Publication information
- Publisher: Marvel UK
- First appearance: Warheads #1 (June 1992)
- Created by: John Freeman Nick Vince Gary Erskine John Beeston

In-story information
- Owner(s): Algernon Crowe Bronwen Gryffn Ranulph Haldane Eadmund Porlock Brendan Rathcoole Gudrun Tyburn Ormond Wychwood
- Employee(s): Warheads

= MyS-TECH =

Fictional comic book organization

MyS-TECH (or Mys-Tech (Note: In its original appearances in comics published by Marvel UK, the organization's name was spelled and trademarked as "MyS-TECH". Later publications by Marvel Comics spell its name as "Mys-Tech".)) is a fictional technology company appearing in British comic books published by Marvel UK and American comic books published by Marvel Comics. It is usually depicted as a shadowy Faustian organization. It first appeared in Warheads #1 (June 1992) and was created by John Freeman, Nick Vince, Gary Erskine, and John Beeston.

==Fictional origins==
The board of MyS-TECH, a multinational corporation, was originally seven mages who in 987 sold their souls to the demon Mephisto in exchange for immortality. The MyS-TECH board members must provide a steady stream of souls to Mephisto to maintain their immortality and contracts with Mephisto. Over the years, the board accumulated power and wealth and in the modern age this power and wealth became a business empire.

==Board members==
The seven mages who became the board of MyS-TECH were:
- Algernon Crowe
- Bronwen Gryffn
- Ranulph Haldane
- Eadmund Porlock
- Brendan Rathcoole
- Gudrun Tyburn
- Ormond Wychwood

==Headquarters==
MyS-TECH operated as a respectable business but hidden beneath one of their front organizations, the Museum of Pagan Antiquities at Canary Wharf in London, was a sprawling underground headquarters. These headquarters were used to house the arcane magical technologies the board used to increase their power and keep the supply of souls flowing to Mephisto. Chief amongst these was Un-Earth, a macabre microcosm of the planet used in a similar fashion to a voodoo doll. The headquarters also housed extensive biotech labs. It was in one of these labs that the genetically engineered assassin named Julius Mullarkey, also known as Killpower, was created by MyS-TECH scientist Oonagh Mullarkey. The headquarters were also the base for the Warheads, MyS-TECH's mercenaries who travel through wormholes collecting sophisticated technology for their masters.

==Enemies==
MyS-TECH featured as villains in many of the titles launched by Marvel UK during their 1990s expansion into the United States. The characters featured in these titles included Dark Angel (previously known as Hell's Angel), Death's Head, the partners Motormouth and Killpower, and the Knights of Pendragon. The Warheads Kether Troop also later went on to rebel against their masters.

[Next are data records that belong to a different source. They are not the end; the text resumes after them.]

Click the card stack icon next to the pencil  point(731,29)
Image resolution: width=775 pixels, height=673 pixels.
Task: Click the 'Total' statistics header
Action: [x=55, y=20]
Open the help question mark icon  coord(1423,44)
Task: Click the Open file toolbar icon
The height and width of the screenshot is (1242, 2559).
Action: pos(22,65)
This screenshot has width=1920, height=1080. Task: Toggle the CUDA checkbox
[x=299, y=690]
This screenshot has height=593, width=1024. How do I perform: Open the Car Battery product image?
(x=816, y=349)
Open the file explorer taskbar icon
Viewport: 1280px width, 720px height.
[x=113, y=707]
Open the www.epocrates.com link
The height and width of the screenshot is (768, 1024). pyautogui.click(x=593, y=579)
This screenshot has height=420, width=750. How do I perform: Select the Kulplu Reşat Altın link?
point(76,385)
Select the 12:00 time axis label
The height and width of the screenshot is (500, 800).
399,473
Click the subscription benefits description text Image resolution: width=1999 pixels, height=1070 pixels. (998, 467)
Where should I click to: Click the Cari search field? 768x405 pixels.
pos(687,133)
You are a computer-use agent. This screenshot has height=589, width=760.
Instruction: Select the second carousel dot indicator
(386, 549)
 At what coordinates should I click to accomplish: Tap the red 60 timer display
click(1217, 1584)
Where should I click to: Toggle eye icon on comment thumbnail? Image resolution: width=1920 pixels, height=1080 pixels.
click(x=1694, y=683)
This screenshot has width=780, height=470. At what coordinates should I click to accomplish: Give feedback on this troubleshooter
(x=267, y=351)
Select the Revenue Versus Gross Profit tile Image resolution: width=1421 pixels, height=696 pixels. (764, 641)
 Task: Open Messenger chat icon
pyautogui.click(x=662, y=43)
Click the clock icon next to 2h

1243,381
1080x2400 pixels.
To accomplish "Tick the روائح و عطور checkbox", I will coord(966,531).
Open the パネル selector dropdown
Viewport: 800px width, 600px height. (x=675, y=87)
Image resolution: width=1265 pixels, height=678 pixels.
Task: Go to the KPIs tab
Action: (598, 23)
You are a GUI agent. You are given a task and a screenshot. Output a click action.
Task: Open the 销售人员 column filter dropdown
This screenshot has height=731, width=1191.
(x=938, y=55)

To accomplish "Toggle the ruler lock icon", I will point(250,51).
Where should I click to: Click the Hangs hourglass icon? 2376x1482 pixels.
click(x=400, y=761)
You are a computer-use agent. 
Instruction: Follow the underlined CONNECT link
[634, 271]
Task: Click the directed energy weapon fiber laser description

The scarred cyborg Badhand has confronted MyS-TECH forces multiple times. Notably, he has spied on the Warheads, allied himself with Nick Fury, and assisted Cable with a theft from MyS-Tech's vaults.

MyS-TECH also came up against other Marvel Comics characters such as the X-Men, although they never appeared outside of the Marvel UK imprint.

==MyS-TECH Wars==
In the mini-series MyS-TECH Wars (1993) by Dan Abnett and Bryan Hitch, their forces fought most of the Marvel Universe's assembled heroes. In the resulting demonic invasion, many of Earth's heroes (including a majority of the Avengers, Fantastic Four, X-Men, Spider-Man, Ghost Rider, and Nick Fury) were killed. However, due to the surviving heroes' efforts, the entire event was erased from history. As such, only a few, such as Doctor Strange, Professor X, and Motormouth, remember what happened.

In a later attempt to destroy all superheroes, the board transform themselves into younger versions. In the same issue, they cause the formation of the Anti-Being, a psychic being that is the result of their centuries of malice. They try to team up in a bid to dominate all reality but lose the being to Death's Head.

Finally, they attempt to get out of their contract with Mephisto by sending all of Britain to Hell. The country's heroes fought them back at the Battle of London Bridge (later covered up) and took the Museum of Pagan Antiquities, sending the board to Hell instead and leaving the group seemingly gone for good. S.H.I.E.L.D. stepped in to handle the clean-up, keeping MI-13 out of the loop so they could hoard the technology for themselves.

Years later, various MyS-TECH bases became active again and it was believed the group was returning; it turned out instead to be Killpower leading a second demonic invasion, all an elaborate move by Mephisto to end all his MyS-TECH contracts and return all the energies he had tied up in abandoned bases and weaponry.